L’audience privée achevée, Lois Van den Brocke se retira en marchant à reculons comme le commandait la stricte étiquette de la Cour de Bourgogne. Pour une fois, Charles serait de bonne humeur. Quant au baron…
- Dan El, avec ton protégé, le danseur de cordes, tu as commis une erreur en manigançant ce soulèvement de la plèbe de Paris.

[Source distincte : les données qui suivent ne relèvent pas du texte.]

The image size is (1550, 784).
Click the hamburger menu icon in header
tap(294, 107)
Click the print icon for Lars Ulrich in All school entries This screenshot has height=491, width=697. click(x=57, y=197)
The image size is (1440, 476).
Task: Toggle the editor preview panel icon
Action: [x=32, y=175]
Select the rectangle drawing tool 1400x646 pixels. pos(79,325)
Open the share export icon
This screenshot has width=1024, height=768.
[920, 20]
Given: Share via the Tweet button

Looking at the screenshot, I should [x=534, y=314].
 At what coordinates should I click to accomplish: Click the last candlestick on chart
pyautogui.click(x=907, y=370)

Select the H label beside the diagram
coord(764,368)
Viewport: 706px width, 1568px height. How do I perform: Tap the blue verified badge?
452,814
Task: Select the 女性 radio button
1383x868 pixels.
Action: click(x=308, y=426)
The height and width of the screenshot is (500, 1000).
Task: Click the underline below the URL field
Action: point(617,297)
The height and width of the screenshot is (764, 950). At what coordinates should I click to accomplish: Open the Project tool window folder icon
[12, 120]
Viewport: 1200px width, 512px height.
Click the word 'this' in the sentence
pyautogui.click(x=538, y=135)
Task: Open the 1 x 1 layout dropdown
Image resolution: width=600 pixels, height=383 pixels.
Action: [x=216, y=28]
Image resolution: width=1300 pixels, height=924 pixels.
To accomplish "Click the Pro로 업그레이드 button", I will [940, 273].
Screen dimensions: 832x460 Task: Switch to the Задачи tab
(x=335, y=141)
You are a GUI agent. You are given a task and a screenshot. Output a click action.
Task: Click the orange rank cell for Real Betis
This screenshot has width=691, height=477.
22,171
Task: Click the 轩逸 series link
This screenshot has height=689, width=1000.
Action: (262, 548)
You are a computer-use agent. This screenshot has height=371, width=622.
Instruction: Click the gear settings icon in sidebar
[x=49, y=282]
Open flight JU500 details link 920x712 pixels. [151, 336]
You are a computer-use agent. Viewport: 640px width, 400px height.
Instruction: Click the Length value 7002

Tout cela pour détourner louis XI de ses projets dynastiques. Il aurait été si simple de tout remettre en place. Tu t’es montré trop pusillanime, sans doute de peur de m’alerter. Tu craignais que je parvinsse à te situer. Sot que tu es! Cette faute provient de ton immaturité, de ta jeunesse. Certes, tu as piétiné ton impulsivité, Surgeon. Mais l’Unicité  a trop cru en tes Talents. Tu paieras cher ta bévue, Dan El. Je t’absorberai toi et ton frère… tant pis pour le Chœur Multiple qui a fait semblant de négocier avec moi d’un côté tout en me distrayant de l’autre. De toute manière, j’ai déjà ingéré l’Unicité, du moins dans sa majeure partie, et elle est presque anéantie. Il ne me reste plus qu’à mélanger les chronolignes. Comment Dan El et Gana-El vont-ils désembrouiller les fils? D’ailleurs, en sont-ils capables?